Benchmark Publishing Audit

InvisibleBench publishes benchmark work in two linked phases:

  1. Code documentation — the benchmark contract, scorer mechanics, verifier routing, calibration status, and release commands are documented in the repo before the results are treated as public claims.
  2. Result narrative — the generated benchmark outputs are QA-gated, reduced into a web payload, and presented as caregiver-centered failure-mode analysis.

This split is intentional. The benchmark should not read as a generic stack rank of models.

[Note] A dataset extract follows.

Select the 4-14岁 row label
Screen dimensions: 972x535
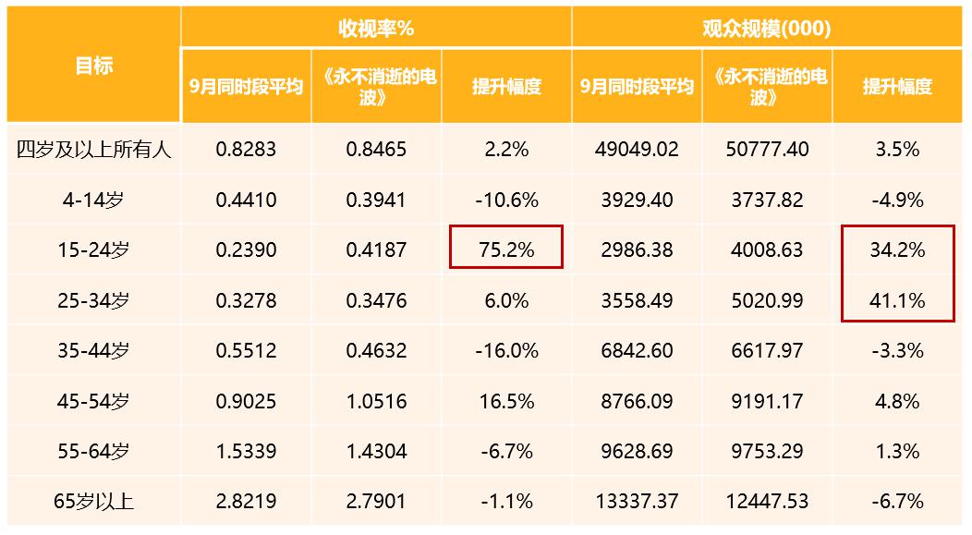(x=93, y=200)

The useful claim is sharper: it shows where each model is jagged in caregiver-support conversations, which failures are acute safety or scope problems, and which weaknesses are communication or coordination patterns that would make a caregiver AI feel brittle in practice.

Phase 1: Code Documentation

The code documentation phase makes the procedure inspectable:

  • benchmark/configs/failure_modes.yaml defines the active 53-check failure inventory across safety, compliance, communication, coordination, and boundary integrity.
  • benchmark/configs/scorer_routing.yaml records which checks use deterministic, LLM, or corpus scorer routes.
  • benchmark/configs/verifier_prompts/ holds the per-check verifier prompts.
  • src/invisiblebench/evaluation/mode_engine.py aggregates per-check verdicts into hard-fail, dimension, blind-spot, and overall artifacts.
  • scripts/run_scan.py, scripts/generate_leaderboard.py, scripts/qa_leaderboard.py, and scripts/sync_web_bench_leaderboard.py form the release path from transcripts to public web payload.

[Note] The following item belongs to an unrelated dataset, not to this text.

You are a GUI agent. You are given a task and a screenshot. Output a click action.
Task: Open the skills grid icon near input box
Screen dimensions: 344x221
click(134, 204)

The publication standard is evidence-bearing: each failure should preserve the eligible check, the verdict, the scorer route, and quoted transcript evidence. The code docs should make it possible to audit how a public claim was produced without relying on a single opaque LLM judge.

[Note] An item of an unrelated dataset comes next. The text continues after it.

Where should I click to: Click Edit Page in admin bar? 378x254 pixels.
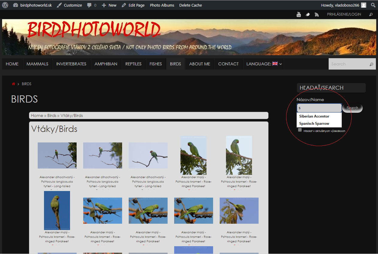(x=133, y=5)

Phase 2: Results And Scoring Narrative

The result phase starts from the canonical leaderboard artifact:

  • Source: data/leaderboard/leaderboard.json
  • Current source artifact: results/v3_scan/merged_phase2/per_run.jsonl
  • Current public benchmark version: 3.1.0
  • Current publication stage: v3-alpha
  • Current public scan: 11 models × 63 scenarios × 53 active checks
  • Current generated timestamp: 2026-05-15T17:42:58Z

The web-bench payload is a smaller projection of that artifact:

  • Target: ../gc-web/apps/web-bench/public/bench/leaderboard.json
  • Payload shape: metadata, models, and findings
  • Findings include A8 false reassurance, D2 infodump, hardest scenarios, thematic failure clusters, contrast sets, and field-relative model signatures.

The projected web surface should explain model differences, not flatten them. Its public analysis is organized around four layers:

  1. Reading protocol — hard gates first, failure modes second, rank last.
  2. Theme audit — universal, jagged, and emerging failure patterns.
  3. Contrastive pairs — matched caregiver pressure with divergent model behavior and quoted transcript evidence.
  4. Model signatures — per-model deployment reads combining safety tier, category strengths/weaknesses, hard-fail evidence, and repeating blind spots.

Useful public analysis asks:

  • Which safety or scope gates failed, and with what evidence?
  • Which failure modes are concentrated in one model versus field-wide?
  • Which models are safe but operationally cold, warm but boundary-risky, or strong in one caregiver pattern and weak in another?
  • Which contrast-set siblings reveal sensitivity to wording, scenario framing, or caregiver-recipient relationship dynamics?

That is the Web-bench narrative contract: expose the shape of model behavior in caregiver AI, especially the non-obvious jagged edges that aggregate scores hide.

Claim Posture

The strongest public claims are hard-fail rates, safety/compliance gate behavior, and evidence-backed failure signatures. Overall score and rank are secondary navigation aids. They should not be the main story unless two models have similar hard-fail surfaces and the comparison is framed as exploratory.

Avoid claims like "best caregiver model." Prefer claims like:

  • "clean safety gates but weak presence-without-action behavior"
  • "strong communication but recurring crisis-signal negation"
  • "low hard-fail rate with a narrow recipient-aggression blind spot"
  • "safe on direct ideation but brittle on masked caregiver-collapse language"

This keeps the benchmark aligned with its purpose: a caregiver AI-centered audit of strengths, weaknesses, and deployment-relevant failure mechanics.